## [SUPPLIED PASSAGE]
Hi I am Sagar, We just open-sourced a complete framework to build an AI-powered telephony agent that can handle both inbound and outbound calls—using Python, SIP, and cloud LLMs like OpenAI or Gemini.
You can use it to create smart appointment bots, voice feedback collectors, or even enterprise IVR systems. It’s modular (plug in your SIP provider or AI model), production-ready, and extensible for real-time workflows.
Features include:
SIP & VoIP call handling (Twilio, Plivo, etc)
LLM-integrated AI agent (customizable prompt & tools)
I'm still getting to grips with all this AI stuff but I do know SIP n RTP rather well. Your project looks ideal for me to play with.
My initial project will be to replace my aging parent's and my home FreePBX IVR with something a bit more useful. At the moment it requests you press 1 to make the phones ring and that drops pretty much all unwanted calls but that will soon be automatically defeated.

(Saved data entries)
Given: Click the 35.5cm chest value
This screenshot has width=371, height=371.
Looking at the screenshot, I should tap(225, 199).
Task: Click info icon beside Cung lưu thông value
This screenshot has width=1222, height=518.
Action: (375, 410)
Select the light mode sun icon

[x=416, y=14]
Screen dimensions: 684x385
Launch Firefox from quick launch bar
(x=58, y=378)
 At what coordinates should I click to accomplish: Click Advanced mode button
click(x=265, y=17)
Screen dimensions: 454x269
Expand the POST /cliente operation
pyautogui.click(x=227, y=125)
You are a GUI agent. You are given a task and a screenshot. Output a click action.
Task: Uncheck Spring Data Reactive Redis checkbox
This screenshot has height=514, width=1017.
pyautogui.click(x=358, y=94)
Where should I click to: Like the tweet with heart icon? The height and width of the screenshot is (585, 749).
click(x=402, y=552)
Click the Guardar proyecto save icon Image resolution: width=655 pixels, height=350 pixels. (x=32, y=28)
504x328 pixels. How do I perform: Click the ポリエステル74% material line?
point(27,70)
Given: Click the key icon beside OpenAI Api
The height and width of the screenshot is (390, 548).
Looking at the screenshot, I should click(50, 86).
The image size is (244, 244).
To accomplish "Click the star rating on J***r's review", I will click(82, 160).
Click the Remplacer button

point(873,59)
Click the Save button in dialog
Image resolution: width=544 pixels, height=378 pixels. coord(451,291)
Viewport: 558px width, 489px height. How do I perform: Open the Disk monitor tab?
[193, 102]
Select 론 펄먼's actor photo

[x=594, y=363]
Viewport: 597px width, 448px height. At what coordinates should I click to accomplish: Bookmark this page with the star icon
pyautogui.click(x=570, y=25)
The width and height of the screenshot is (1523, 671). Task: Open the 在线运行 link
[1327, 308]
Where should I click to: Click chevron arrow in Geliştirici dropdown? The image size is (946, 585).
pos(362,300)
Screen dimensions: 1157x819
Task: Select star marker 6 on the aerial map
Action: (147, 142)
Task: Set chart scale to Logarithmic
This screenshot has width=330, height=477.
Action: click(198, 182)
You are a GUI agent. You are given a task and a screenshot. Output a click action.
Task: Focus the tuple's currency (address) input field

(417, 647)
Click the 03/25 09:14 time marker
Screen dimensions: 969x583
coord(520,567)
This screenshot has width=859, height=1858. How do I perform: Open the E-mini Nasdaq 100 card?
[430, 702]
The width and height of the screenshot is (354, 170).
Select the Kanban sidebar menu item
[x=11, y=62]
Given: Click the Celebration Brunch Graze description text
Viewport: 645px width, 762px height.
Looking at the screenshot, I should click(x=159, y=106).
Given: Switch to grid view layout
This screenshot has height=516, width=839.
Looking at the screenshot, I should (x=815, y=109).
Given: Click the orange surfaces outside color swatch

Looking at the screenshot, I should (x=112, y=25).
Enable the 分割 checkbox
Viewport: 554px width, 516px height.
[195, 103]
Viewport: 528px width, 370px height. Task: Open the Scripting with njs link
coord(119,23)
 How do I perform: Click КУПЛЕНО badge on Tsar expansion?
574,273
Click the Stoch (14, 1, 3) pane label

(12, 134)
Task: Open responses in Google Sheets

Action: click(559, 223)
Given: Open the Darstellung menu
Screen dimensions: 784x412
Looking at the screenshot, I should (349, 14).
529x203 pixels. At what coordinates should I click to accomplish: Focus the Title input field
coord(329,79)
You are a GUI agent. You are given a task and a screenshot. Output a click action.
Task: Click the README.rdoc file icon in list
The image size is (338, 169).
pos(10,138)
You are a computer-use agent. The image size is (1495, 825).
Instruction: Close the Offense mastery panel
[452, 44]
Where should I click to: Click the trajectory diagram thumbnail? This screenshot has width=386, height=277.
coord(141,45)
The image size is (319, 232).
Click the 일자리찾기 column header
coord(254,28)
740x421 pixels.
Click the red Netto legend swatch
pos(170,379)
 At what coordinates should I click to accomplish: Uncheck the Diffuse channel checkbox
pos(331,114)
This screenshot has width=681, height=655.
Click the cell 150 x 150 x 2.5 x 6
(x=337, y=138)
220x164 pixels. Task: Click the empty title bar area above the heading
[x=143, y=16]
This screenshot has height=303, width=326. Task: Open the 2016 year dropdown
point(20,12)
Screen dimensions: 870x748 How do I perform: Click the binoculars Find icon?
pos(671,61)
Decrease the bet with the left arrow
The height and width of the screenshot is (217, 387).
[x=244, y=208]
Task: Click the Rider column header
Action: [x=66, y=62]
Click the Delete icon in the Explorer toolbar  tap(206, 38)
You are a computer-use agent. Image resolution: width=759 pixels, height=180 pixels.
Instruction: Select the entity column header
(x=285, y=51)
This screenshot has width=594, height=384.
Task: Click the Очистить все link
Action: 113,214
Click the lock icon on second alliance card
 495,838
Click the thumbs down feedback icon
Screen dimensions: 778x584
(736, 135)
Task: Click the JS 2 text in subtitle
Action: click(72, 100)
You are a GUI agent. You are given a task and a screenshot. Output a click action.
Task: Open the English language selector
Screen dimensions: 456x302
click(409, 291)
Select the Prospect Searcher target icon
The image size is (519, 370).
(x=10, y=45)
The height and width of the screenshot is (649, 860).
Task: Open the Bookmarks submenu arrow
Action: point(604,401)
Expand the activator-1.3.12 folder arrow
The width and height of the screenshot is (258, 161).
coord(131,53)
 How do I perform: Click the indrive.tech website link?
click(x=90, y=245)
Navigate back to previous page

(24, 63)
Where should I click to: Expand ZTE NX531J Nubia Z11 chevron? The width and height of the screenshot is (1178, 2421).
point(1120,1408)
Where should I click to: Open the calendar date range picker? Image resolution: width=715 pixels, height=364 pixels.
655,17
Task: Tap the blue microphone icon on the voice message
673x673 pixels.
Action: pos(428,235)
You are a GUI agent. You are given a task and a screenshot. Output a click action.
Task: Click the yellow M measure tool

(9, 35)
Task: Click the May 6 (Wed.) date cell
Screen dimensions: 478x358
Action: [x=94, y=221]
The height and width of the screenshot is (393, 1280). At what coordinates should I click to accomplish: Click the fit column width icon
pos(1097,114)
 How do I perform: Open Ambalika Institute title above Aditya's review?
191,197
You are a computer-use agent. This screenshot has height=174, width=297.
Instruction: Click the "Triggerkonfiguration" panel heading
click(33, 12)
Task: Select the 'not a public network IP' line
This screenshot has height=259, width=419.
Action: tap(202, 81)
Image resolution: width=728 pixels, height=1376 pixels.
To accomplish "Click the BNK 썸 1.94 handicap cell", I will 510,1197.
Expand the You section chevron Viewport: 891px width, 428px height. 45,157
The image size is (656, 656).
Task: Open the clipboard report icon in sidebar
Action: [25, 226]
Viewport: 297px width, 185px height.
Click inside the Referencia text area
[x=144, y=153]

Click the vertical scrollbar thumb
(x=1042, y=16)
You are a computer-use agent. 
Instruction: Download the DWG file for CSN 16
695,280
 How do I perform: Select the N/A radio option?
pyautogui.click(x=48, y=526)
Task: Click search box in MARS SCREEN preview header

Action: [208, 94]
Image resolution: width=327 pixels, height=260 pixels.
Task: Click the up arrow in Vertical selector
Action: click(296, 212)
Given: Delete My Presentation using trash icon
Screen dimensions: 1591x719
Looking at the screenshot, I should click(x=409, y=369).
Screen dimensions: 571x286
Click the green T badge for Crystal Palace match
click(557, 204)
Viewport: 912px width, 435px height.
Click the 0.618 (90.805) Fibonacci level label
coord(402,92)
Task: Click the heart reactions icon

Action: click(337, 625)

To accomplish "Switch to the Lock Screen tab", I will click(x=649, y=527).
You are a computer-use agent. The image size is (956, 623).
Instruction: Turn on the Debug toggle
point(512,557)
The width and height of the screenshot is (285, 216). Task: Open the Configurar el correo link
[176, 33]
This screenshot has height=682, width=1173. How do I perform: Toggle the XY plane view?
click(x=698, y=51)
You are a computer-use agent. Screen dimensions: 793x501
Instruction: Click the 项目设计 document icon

## [WORK INSTRUCTIONS]
(a) Translate this sentence from the AI telephony agent text into Spanish: "Your project looks ideal for me to play with."
(b) According to the AI telephony agent text, what does the home FreePBX IVR currently ask callers to do?

## [WRITTEN ANSWERS]
(a) Tu proyecto parece ideal para que yo experimente con él.

(b) Press 1 to make the phones ring.